Clinical Significance

Acute ischemic stroke is one of the most significant causes of mortality and morbidity in the United States. An acute ischemic stroke occurs when there is a sudden onset occlusion of blood supply to an area of the brain. Primary mechanisms of acute ischemic stroke include embolic events and atherothrombosis (a clot forming over an atherosclerotic plaque). Treatment involves recanalization of the affected vessel through mechanical or pharmacological mechanisms.  

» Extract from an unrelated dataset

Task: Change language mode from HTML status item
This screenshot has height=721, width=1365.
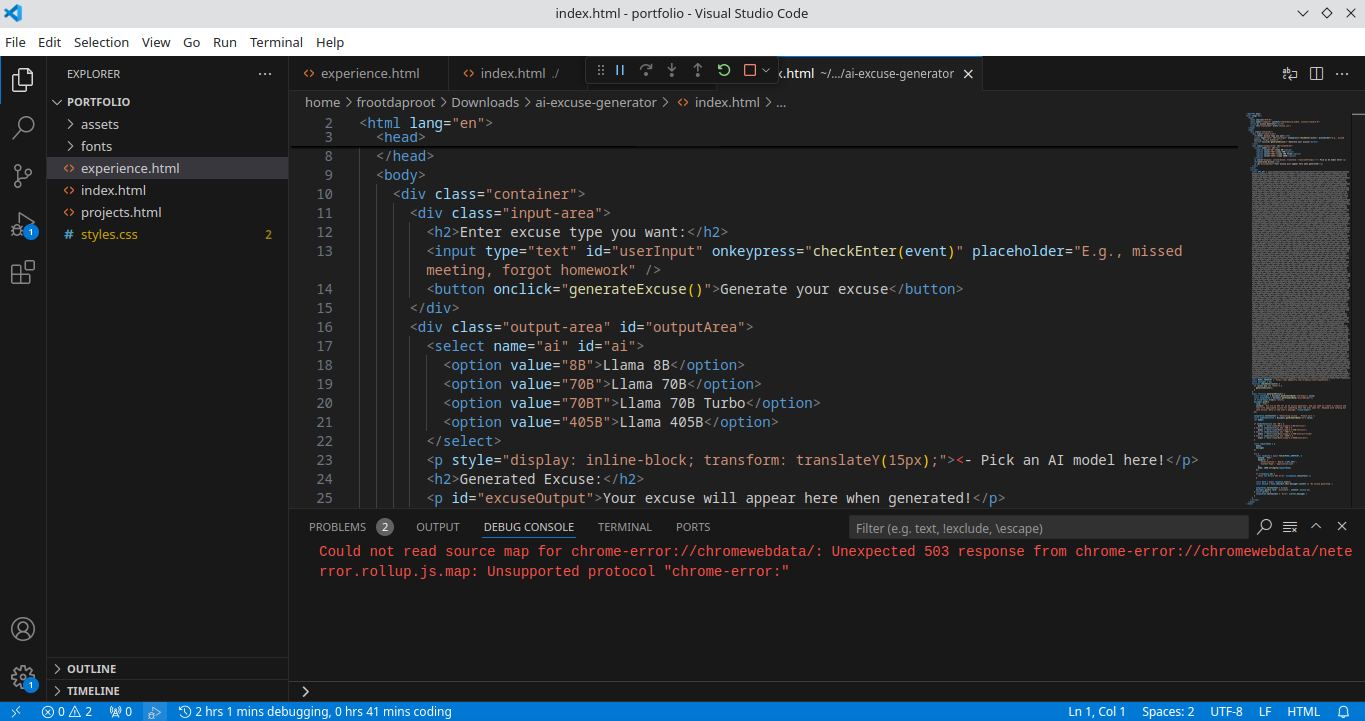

One of the first pharmacological mechanisms for treatment of acute ischemic strokes was IV recombinant tissue plasminogen activator (IV rtPA). Approved in 1996 in the United States for patients presenting within the first 3 hours of symptoms onset. Recent data support the use of IV-rtPA between 3 to 4.5 hours.[11] Despite a benefit of IV rtPA over placebo, literature reports only a 10% to 30% reduction in adverse outcomes when patients receive treatment within the 3-hour window and lower in the 3 to 4.5-hour window.[11]  Additionally, research has identified several limitations to reperfusion therapy including delays to reperfusion resulting in irreversible ischemic injury, incomplete recanalization, and, one of the more dangerous complications from IV rtPA, hemorrhagic transformation. IV rtPA has also been noted to have therapeutic limitations including decreased efficacy in the removal of large thrombi. Contraindications to IV rtPA include but are not limited to recent head trauma or stroke within the last 3 months, history of intracranial hemorrhage, Current use of anticoagulants such as Xa inhibitors or thrombin inhibitors and major surgery within the past 2 weeks or GI bleeding within the last 3 weeks.[11] While the major limiting factor for IV rtPA is the window for symptom onset, numerous trials and literature reviews are ongoing, looking for ways to mitigate the adverse effects of IV rtPA and extend the window for treatment.[12] Currently, research has begun to come out proposing combination medical therapy in the treatment of acute ischemic stroke including suggesting medications which can support the blood-brain barrier and work to facilitate preservation of cerebral vasculature alongside IV rtPA use.[12] Other plasminogen activators have been studied in the treatment of acute ischemic stroke and include the use of recombinant pro-urokinase which has been studied in patients presenting in up to 6 hours of symptom onset however it did not receive FDA approval.[11] 

While limited by symptom onset, IV rtPA is still considered one of the gold standards of care in the setting of acute ischemic stroke. Currently, the use of IV rtPA in the setting of acute ischemic stroke in the absence of contraindications is widespread within the United States, and research is ongoing into ways to enhance medical management of acute ischemic events.